Department of Breast Surgery, The First Affiliated Hospital of Xi'an Jiaotong University, Xi'an, China.
Front Oncol. 2021 Dec 9;11:764204. doi: 10.3389/fonc.2021.764204. eCollection 2021.
Breast cancer progression has been gradually recognized as a bidirectional interaction between cancer cells and tumor microenvironment including stroma cells, immune cells, and the dynamically altered ECM. However, there still lacks direct experimental evidences about how ECM properties modulate the activities of stroma and immune cells.
The transcriptomic data and corresponding clinical information of breast cancer pawere obtained from TCGA. Patients were divided into ECM-high, ECM-median and ECM-low groups based on ssGSEA scores of C-ECM genes. The prognostic value of ECM was confirmed by univariate/multivariate Cox regression and survival analyses. GO and KEGG analyses were performed between ECM-high and -low groups. Then associations between ECM characteristics and clinical stages were verified by Masson's trichrome and Sirius red/Fast Green staining of clinical breast cancer tissues. To evaluate the effects of ECM on CAF induction and T cell activation, the MRC-5, NIH/3T-3, primary T cells and Jurkat T cells were encapsulated in 3D collagen with different densities and organizations, and the expression levels of CAF biomarkers and secretion levels of IL-2 were assessed.

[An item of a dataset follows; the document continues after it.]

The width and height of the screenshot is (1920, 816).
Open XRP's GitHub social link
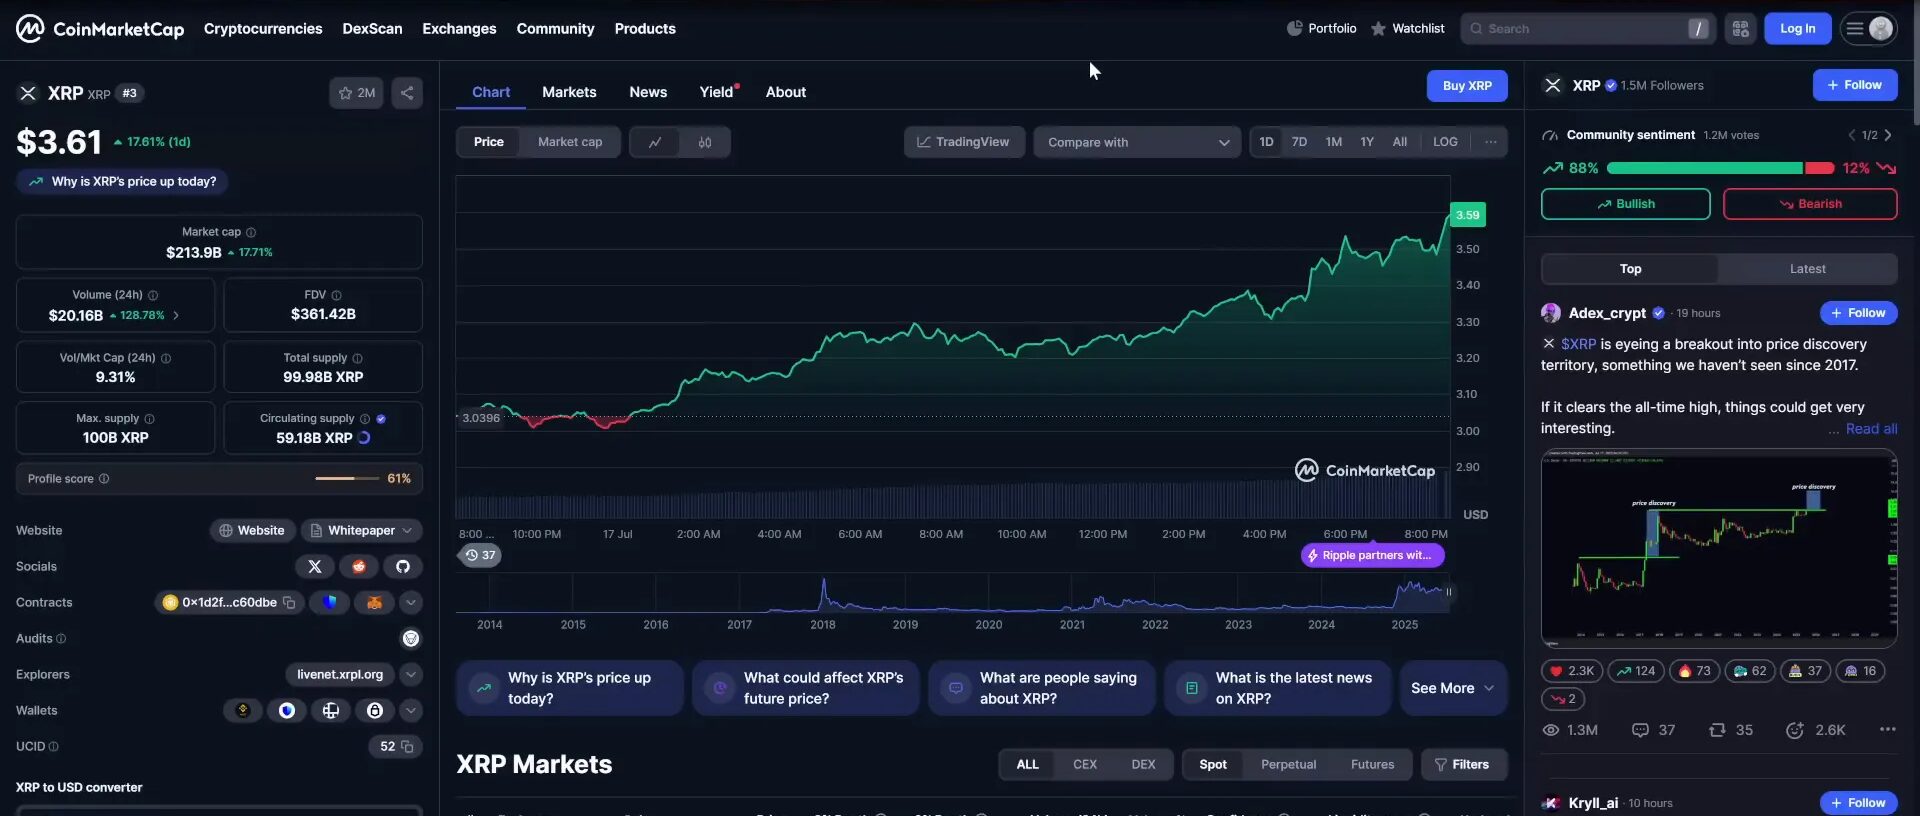pos(402,566)
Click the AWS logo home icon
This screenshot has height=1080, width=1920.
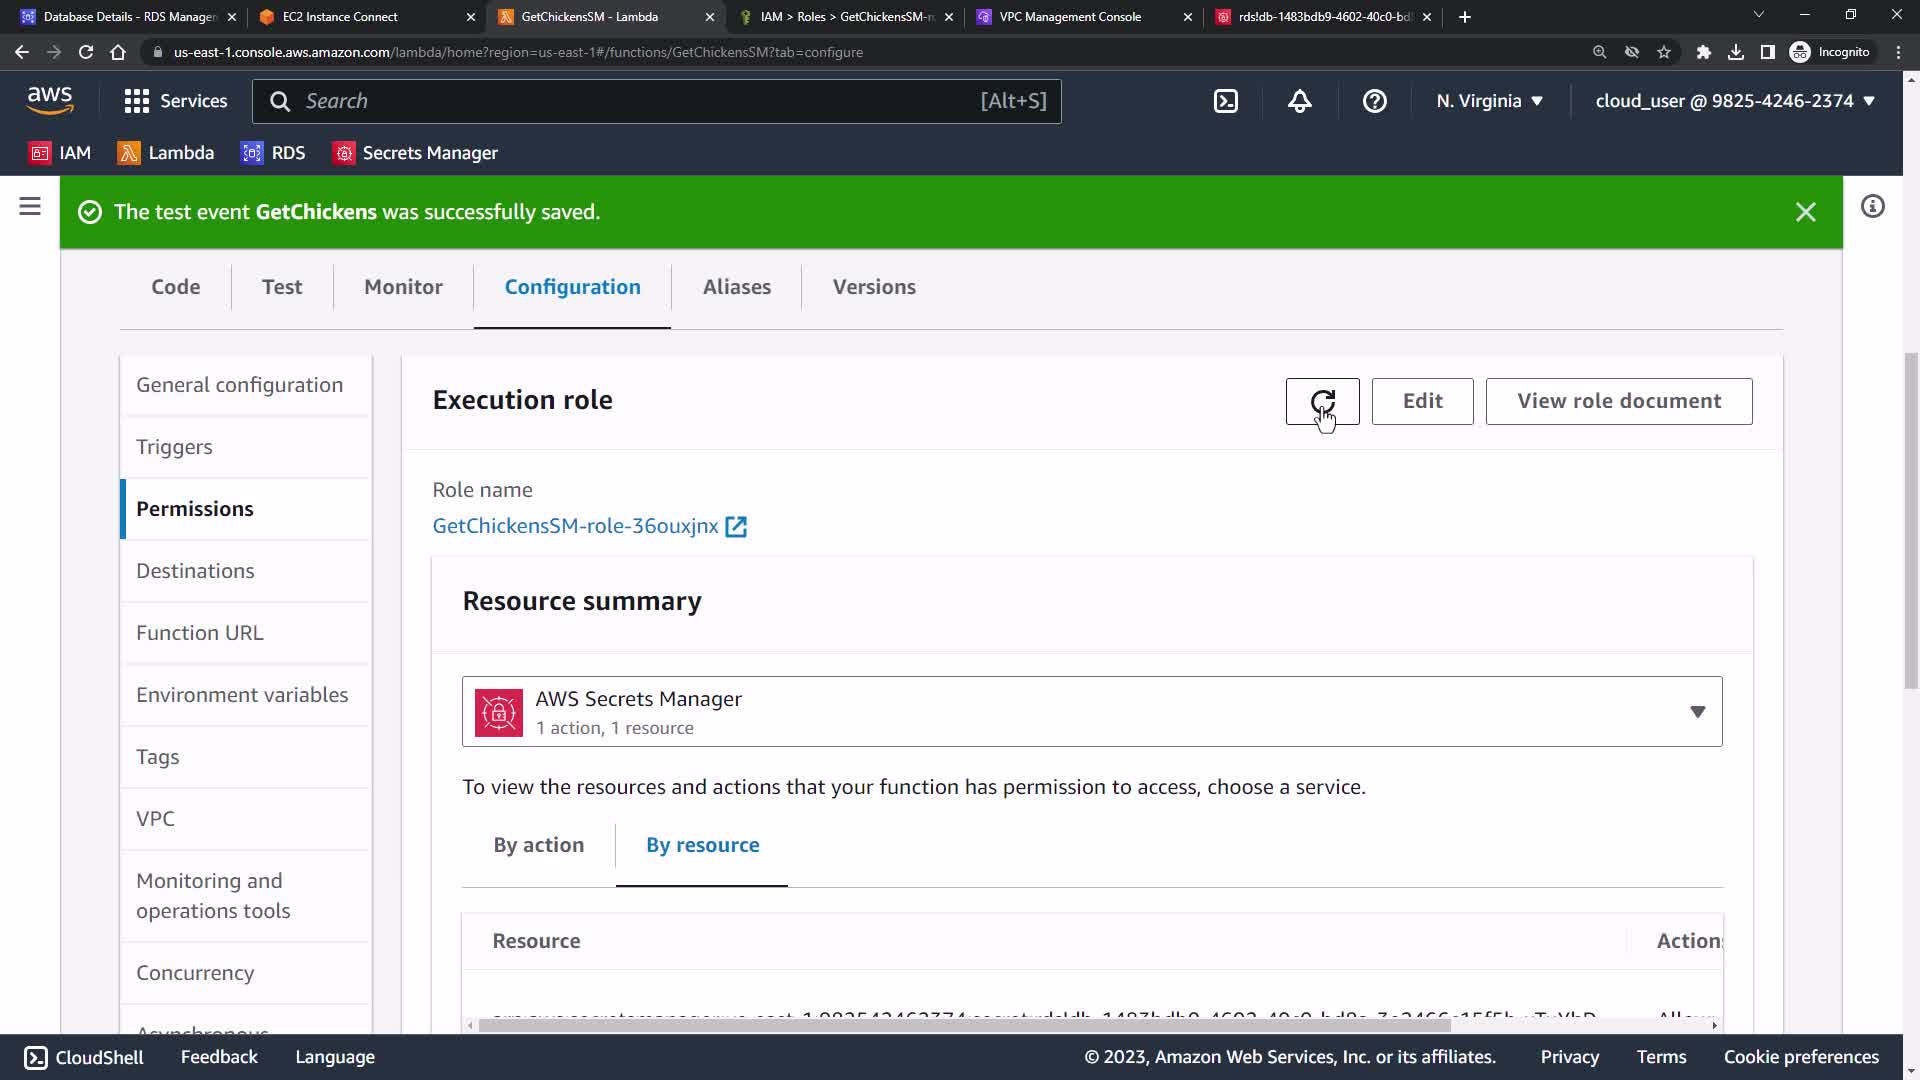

ECM scores showed broad variation across paracancerous and cancer samples as well as breast cancer molecular subtypes, and patients with different ECM groups showed distinct prognosis. Immunological activity and ECM associated biology processes were identified by GO and KEGG analyses across ECM-high and -low groups. According to MCP-counter algorithm, the infiltration of T cells was significantly lower in the ECM-high group, while CAF abundance was significantly higher. It is furtherly confirmed by clinical samples that collagen density and organization were associate with breast cancer progression. Finally, 3D-cultured fibroblasts and T cells validated that the density and organization of collagen showed significant effects on CAF induction and T cell activation.
Our study revealed a new mechanism of T cell immunosuppression and CAF induction, which could be of central importance for the breast cancer invasion and may constitute novel therapeutic targets to improve breast cancer outcomes.
乳腺癌进展已逐渐被认为是癌细胞与肿瘤微环境(包括基质细胞、免疫细胞和动态变化的细胞外基质(ECM))之间的双向相互作用。然而,关于ECM特性如何调节基质细胞和免疫细胞活性,仍缺乏直接的实验证据。
从癌症基因组图谱(TCGA)获取乳腺癌患者的转录组数据及相应临床信息。根据C-ECM基因的单样本基因集富集分析(ssGSEA)评分,将患者分为ECM高、ECM中、ECM低三组。通过单因素/多因素Cox回归和生存分析确定ECM的预后价值。对ECM高组和低组进行基因本体(GO)和京都基因与基因组百科全书(KEGG)分析。然后,通过对临床乳腺癌组织进行马松三色染色和天狼星红/固绿染色,验证ECM特征与临床分期之间的关联。为评估ECM对癌相关成纤维细胞(CAF)诱导和T细胞活化的影响,将人胚肺成纤维细胞(MRC-5)、小鼠胚胎成纤维细胞(NIH/3T-3)、原代T细胞和人急性T淋巴细胞白血病细胞(Jurkat T细胞)包封在不同密度和结构的三维胶原蛋白中,并评估CAF生物标志物的表达水平和白细胞介素-2(IL-2)的分泌水平。
ECM评分在癌旁和癌组织样本以及乳腺癌分子亚型中存在广泛差异,不同ECM组的患者预后不同。通过对ECM高组和低组进行GO和KEGG分析,确定了免疫活性和与ECM相关的生物学过程。根据MCP-counter算法,ECM高组中T细胞浸润显著降低,而CAF丰度显著升高。临床样本进一步证实胶原蛋白密度和结构与乳腺癌进展相关。最后,三维培养的成纤维细胞和T细胞证实胶原蛋白的密度和结构对CAF诱导和T细胞活化有显著影响。
我们的研究揭示了一种T细胞免疫抑制和CAF诱导的新机制?这可能对乳腺癌侵袭至关重要,并可能构成改善乳腺癌预后的新治疗靶点。